At last Tuesday’s “Mad Scientists of Paid Search” session at SMX Advanced, I presented the latest Merkle data on what kind of impact we’ve seen so far. Here I’ll walk through some of the data presented there and explain what it means for advertisers.

Close variant traffic share steady so far

Taking a look at the share of all “exact” and “exact (close variant)” non-brand traffic attributed to close variants for a set of Merkle advertisers, we find that it has remained relatively the same so far in Q2 compared to what we’ve observed since the beginning of 2016 across all three device types for the median brand.
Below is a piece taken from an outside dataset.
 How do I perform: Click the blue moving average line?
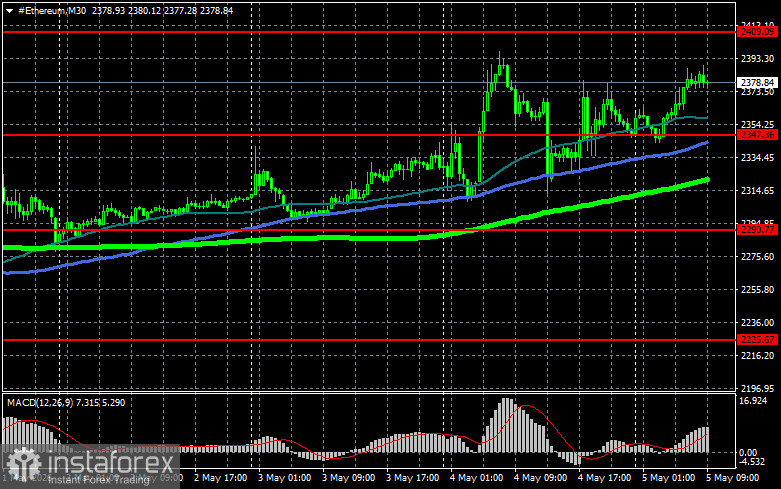pos(349,210)
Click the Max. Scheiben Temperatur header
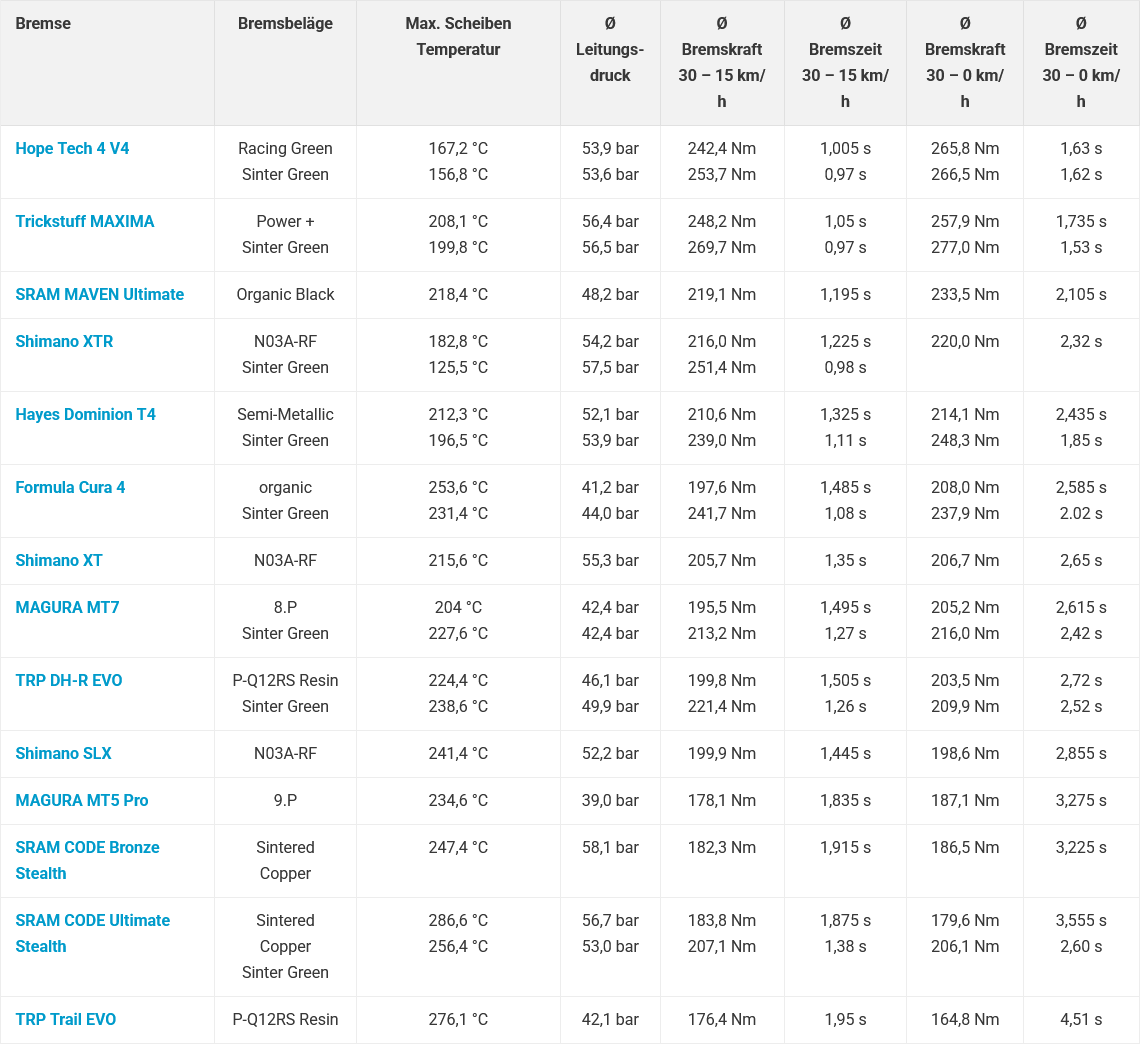This screenshot has height=1044, width=1140. click(458, 36)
I measured close variant traffic in this way because it gives a sense of what share of traffic would be attributed to close variants if every single keyword in an account were set to exact match. Thus, this method helps to minimize the effect of some advertisers relying more heavily on phrase and broad match types than others, which would heavily impact metrics like the overall share of search traffic coming from “exact (close variants).”
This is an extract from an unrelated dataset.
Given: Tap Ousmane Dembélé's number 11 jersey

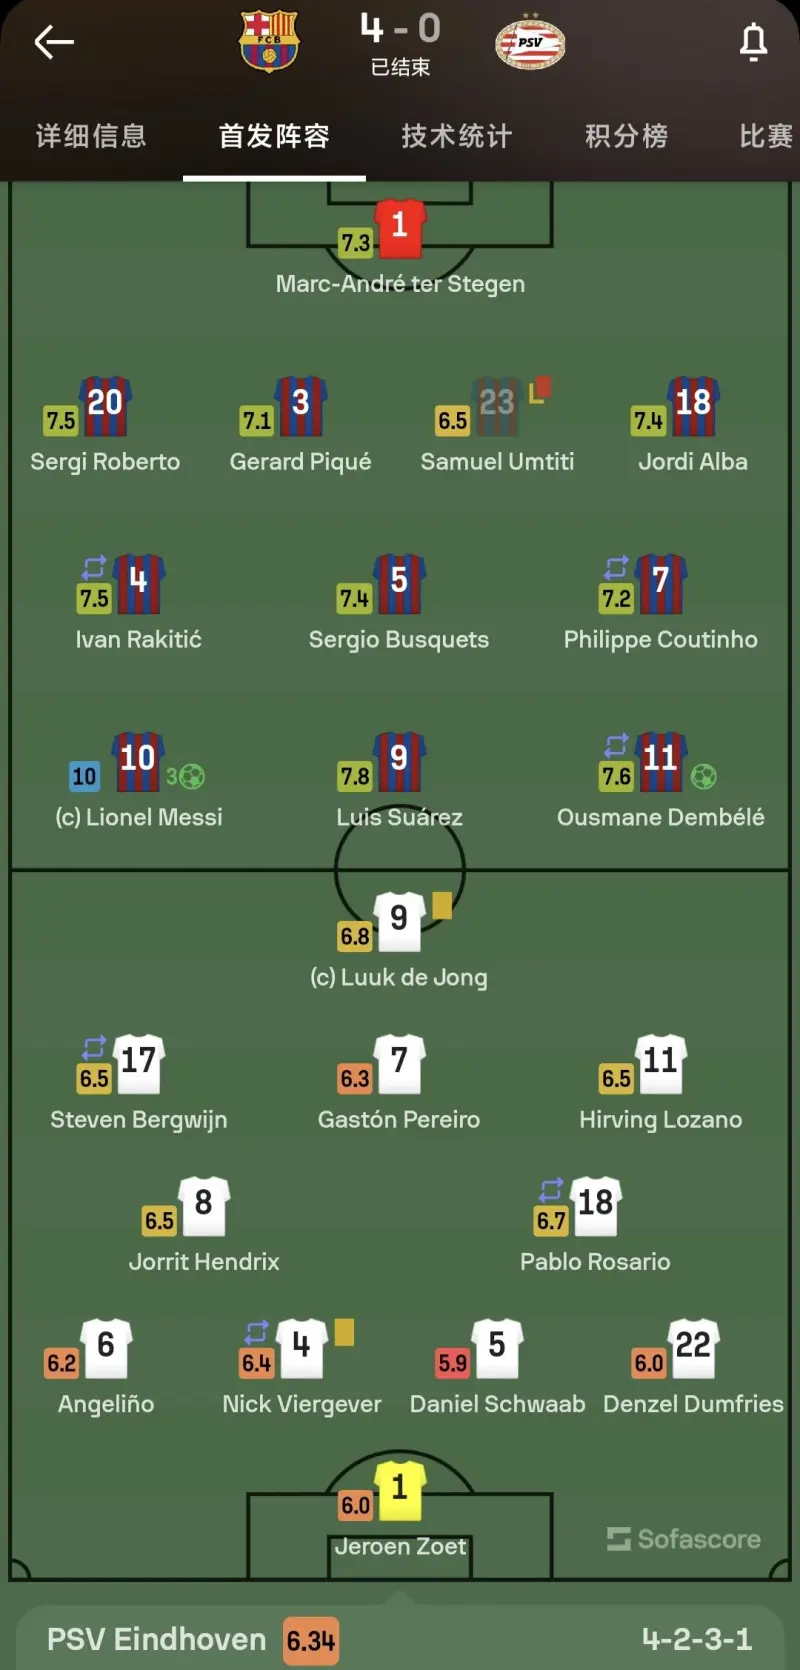Looking at the screenshot, I should [x=660, y=760].
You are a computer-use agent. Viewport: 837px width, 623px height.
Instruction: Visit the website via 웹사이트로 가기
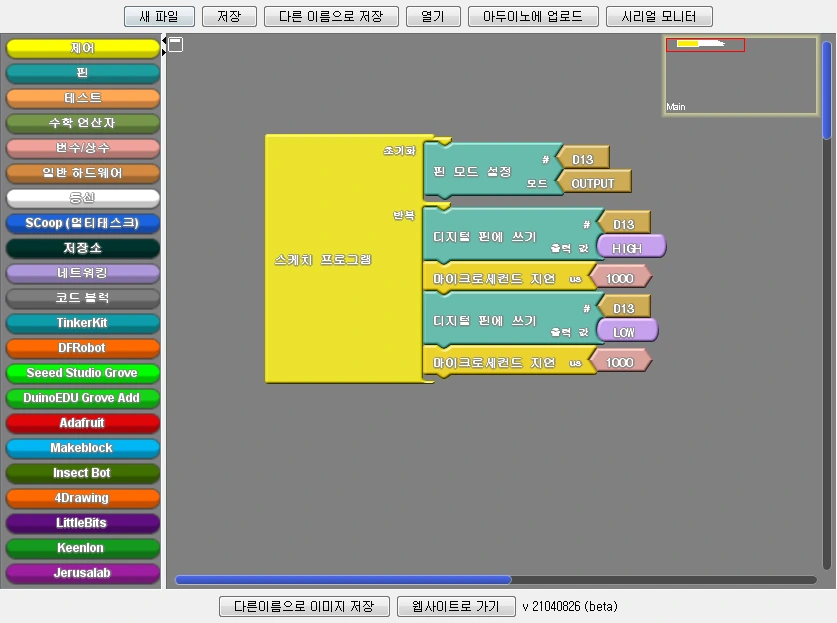coord(456,606)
Looking at this same measure for brand traffic, close variants account for a much smaller share of exact traffic, and there has been no obvious movement yet as a result of Google’s update.

So it appears that the updates to the definition of what constitutes a “close variant” haven’t affected how much traffic these matches drive just yet, though again Google mentioned a timeline of “over the next several months.” But what about the conversion rate of close variants relative to pure exact?

Close variant conversion rate holds steady relative to pure exact

Comparing the conversion rate of exact close variant non-brand traffic to pure exact, relative performance has remained roughly the same on desktop and tablet devices since the announcement. Tablet relative performance sank to its lowest level since the beginning of 2016, but this device type accounts for a very small share of overall traffic.

Thus, the update has not yet significantly impacted the relative conversion rate of close variants to pure exact match or the share of traffic coming from close variants.

Let’s take a step back from attempting to measure the impact of the update and focus on what close variants mean for performance right now.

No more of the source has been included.